BEGIN PAGE EXCERPT

Once I described what I wanted—“lazygit but for npm packages”—Claude understood immediately. The TUI mental model is well-established. Architecture took maybe 15 minutes: adapter pattern for multi-PM support, Ink for the framework, Zustand for state. Then breakfast.
The actual coding? Eight minutes from first file to working TUI. My reaction: “Why has no one else done this?” The Ink ecosystem is that good—pre-built components meant most of the UI was assembly, not invention. First build was 80% there. Claude reviewed its own work, fixed edge cases, and we were done.
One catch: comparing the plan against what shipped, I noticed the changelog viewer was missing. Claude had suggested it during planning, I’d agreed it was useful, but it didn’t make it into the initial build. Added it. Classic oversight.
Total: ~2 hours. Research and planning: 90 minutes. Implementation: 36 minutes. Very little steering required—Opus 4.5 just handled it.
Features Built
Package listing with outdated detection: This is the core feature I use most. Shows all dependencies with current vs. latest versions. Color-coded by update type:
- Green (patch): Safe updates, just bug fixes
- Yellow (minor): New features, should be compatible
- Red (major): Breaking changes, review before updating
Security audit view: Runs npm audit and displays vulnerabilities with severity indicators. Click into any vulnerability to see affected packages and available fixes.
Dependency tree visualization: Pick any package and see its full dependency tree. Useful for answering “why do I have this transitive dependency?” (Turns out that’s where most of those topgrade warnings come from—transitive deps I never directly installed.)
Scripts runner: Lists all scripts from package.json, run any with a keypress. No more npm run <tab><tab> to remember script names.
Multi-PM support: Adapter pattern means adding package managers is straightforward. Currently supports:
- npm (primary, most tested)
- pnpm
- yarn
- bun
Global packages toggle: Switch between project dependencies and globally installed packages with g.
Results
Build time: 2 hours total (90 minutes research/planning, 36 minutes implementation)

END PAGE EXCERPT

TASK BRIEF — Reproduce the part of the npm package tool write-up that opens with the words containing "Multi-PM support: Adapter" and closes with "36 minutes implementation)".

BEGIN DATA EXCERPTS

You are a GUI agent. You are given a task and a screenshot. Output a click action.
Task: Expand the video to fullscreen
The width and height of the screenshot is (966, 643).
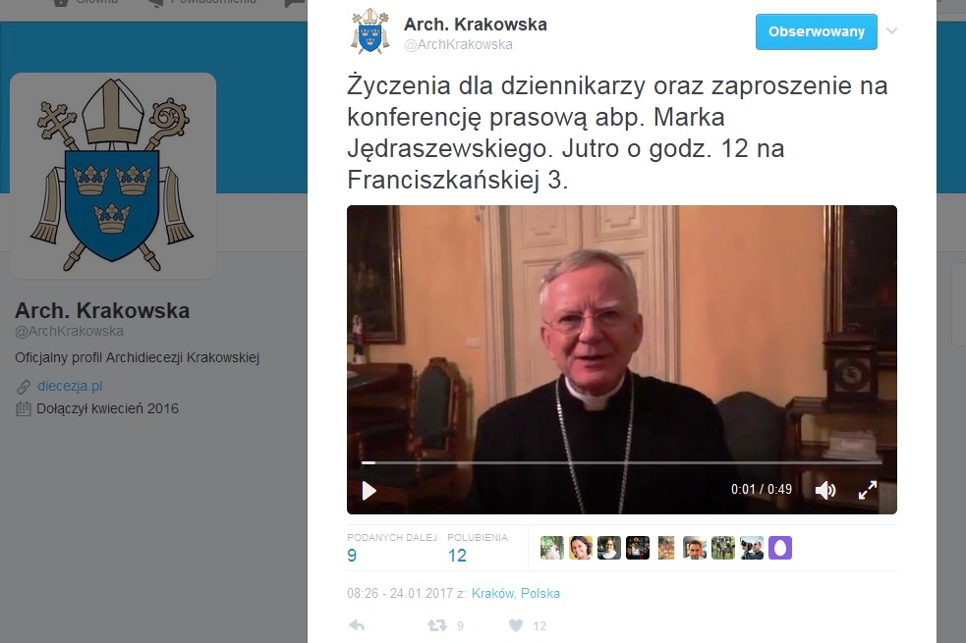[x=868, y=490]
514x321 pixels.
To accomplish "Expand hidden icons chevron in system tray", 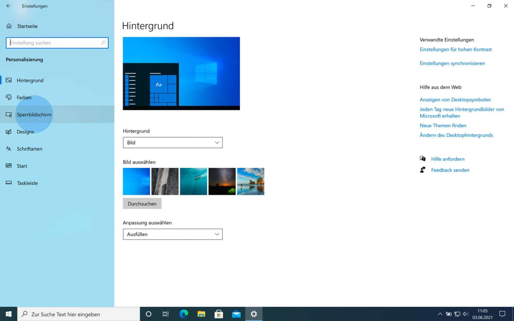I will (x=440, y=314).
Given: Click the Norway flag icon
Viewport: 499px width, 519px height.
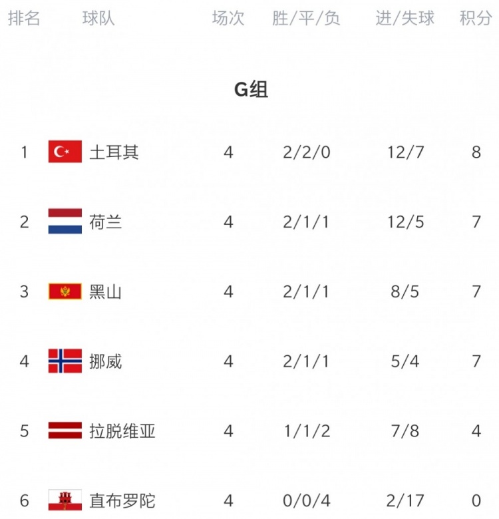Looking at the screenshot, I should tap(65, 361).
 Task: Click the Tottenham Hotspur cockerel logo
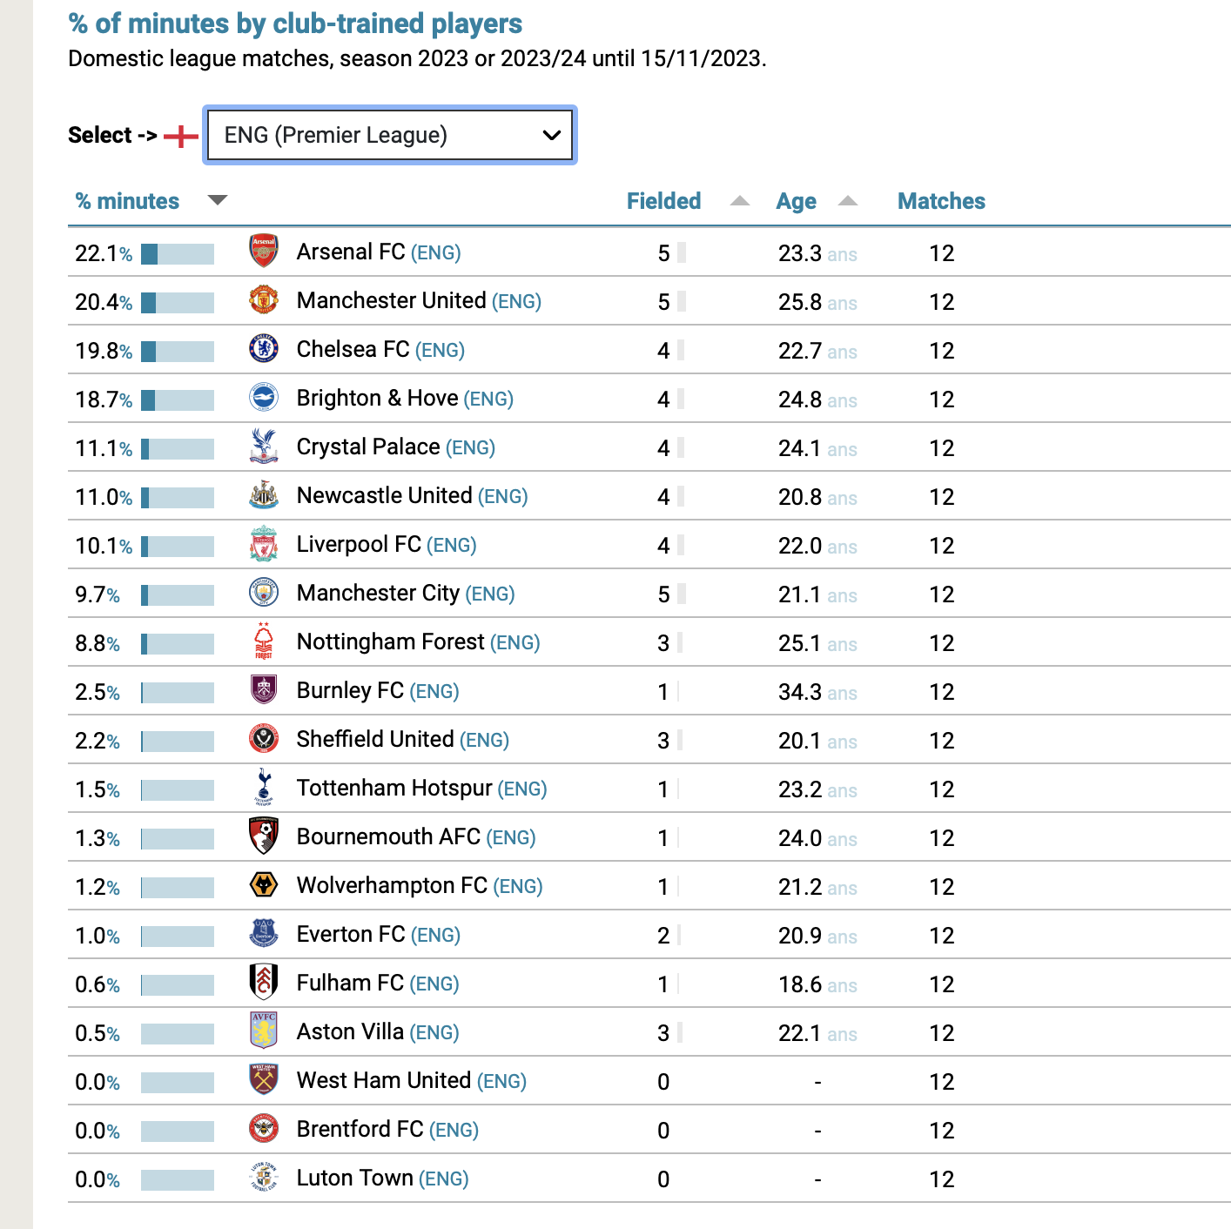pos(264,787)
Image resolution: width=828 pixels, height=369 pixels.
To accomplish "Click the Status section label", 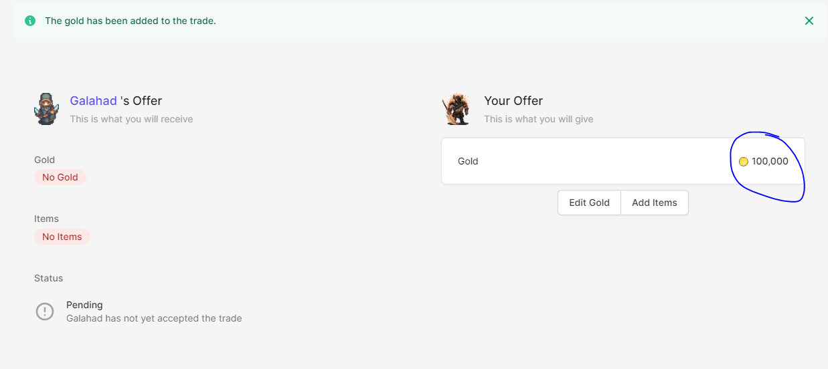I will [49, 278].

END DATA EXCERPTS

OUTPUT FOR THIS TASK —
Multi-PM support: Adapter pattern means adding package managers is straightforward. Currently supports:
- npm (primary, most tested)
- pnpm
- yarn
- bun
Global packages toggle: Switch between project dependencies and globally installed packages with g.
Results
Build time: 2 hours total (90 minutes research/planning, 36 minutes implementation)